Todavia, quantia não é suficiente para impedir escalonamento dos salários de servidores

Maria Tereza Oliveira

Um dia após anunciar que parcelaria os vencimentos dos servidores, a Prefeitura divulgou no Diário Oficial que recebeu, entre os dias 16 e 22 de outubro, R$ 2.268.790,21 em repasses estaduais e federais. Dentre os recursos, foram encaminhados o Fundo de Manutenção e Desenvolvimento da Educação Básica e de Valorização dos Profissionais da Educação (Fundeb), Imposto sobre a Propriedade de Veículos Automotores (IPVA), Proteção Social, Imposto sobre Circulação de Mercadorias e Serviços (ICMS), fundo especial de petróleo, Banco de Desenvolvimento de Minas Gerais (BDMG) Urbaniza, Fundo de Participação dos Municípios (FPM), Imposto Sobre a Propriedade Territorial Rural (ITR) e Imposto sobre Produtos Industrializados (IPI).

Embora os repasses do Governo Zema (Novo) estejam em dia desde fevereiro, o Governo do Estado deve ao Município um total de R$ 120 milhões – sendo quase R$ 105 milhões da Gestão Pimentel (PT) e aproximadamente R$ 16 milhões do Governo Zema (Novo).

De acordo com o Município, o calote já fez seu estrago e impactou o orçamento do Município durante o ano inteiro. Além disso, a Prefeitura alega que os repasses de ICMS e FPM sofreram queda.

Os dois recursos estão entre os divulgados ontem. Conforme a publicação, o Município recebeu R$ 966.894,61 de ICMS e R$ 792.114,77 de FPM, nos dias 22 e 18 respectivamente.

Salvação no IPTU?

Em nota enviada para a imprensa na terça-feira, a Prefeitura responsabiliza – além dos motivos já citados – a falta de atualização da Planta de Valores do Imposto Predial e Territorial Urbano (IPTU) como um dos motivos para o quadro atual. O imposto é a maior receita do Município e, de acordo com a Administração, a cada ano que a planta não é revista, Divinópolis tem prejuízo de R$ 30 milhões. Atualmente, o Executivo arrecada cerca de R$ 28 milhões por ano de IPTU.

O Executivo enviou para a Câmara, em outubro do ano passado, o Projeto de Lei Ordinária do Executivo Municipal (Plem) nº 81/2018. A proposta chegou a entrar na pauta neste mês, no entanto, o presidente da Câmara, Rodrigo Kaboja (PSD), o retirou antes de ser apreciado.

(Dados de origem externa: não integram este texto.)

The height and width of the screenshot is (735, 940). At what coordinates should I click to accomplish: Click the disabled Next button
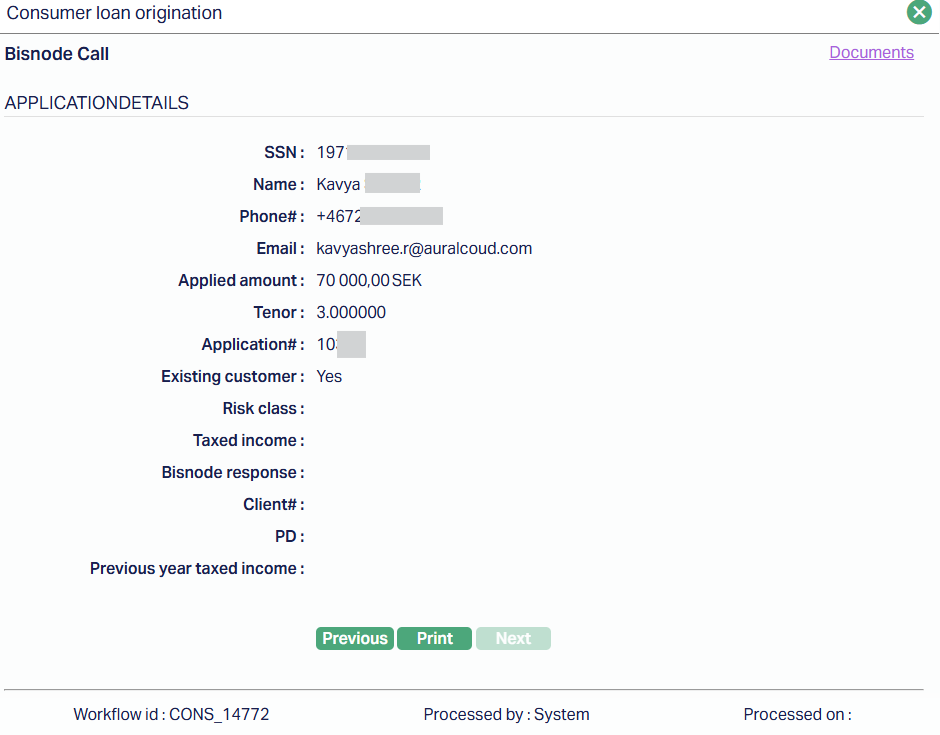pos(513,639)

Kaboja espera o desfecho da Comissão Parlamentar de Inquérito (CPI) do IPTU. Anteriormente ele disse ao Agora que esperava conseguir colocar o projeto em pauta em novembro. Isso porque, após seis meses de apurações, a comissão se prepara para apresentar o relatório final. A CPI investiga os 26.200 imóveis que pagam valor abaixo da cota básica.

A comissão é composta por Renato Ferreira (PSDB) na presidência, César Tarzan (PP) como relator, Eduardo Print Jr (SD) nas relações públicas, além de Edsom Sousa (MDB) e Marcos Vinícius (Pros) como membros.

Na quarta-feira, 16, Marcos Vinícius disse à reportagem que a comissão esperava colocar o relatório final em votação ainda nesta semana.

No entanto, ontem o Agora perguntou a Eduardo Print Jr. se havia a possibilidade de o relatório entrar na pauta de hoje. Em resposta, Print revelou que ainda não havia assinado o relatório, portanto, ele ainda não está pronto.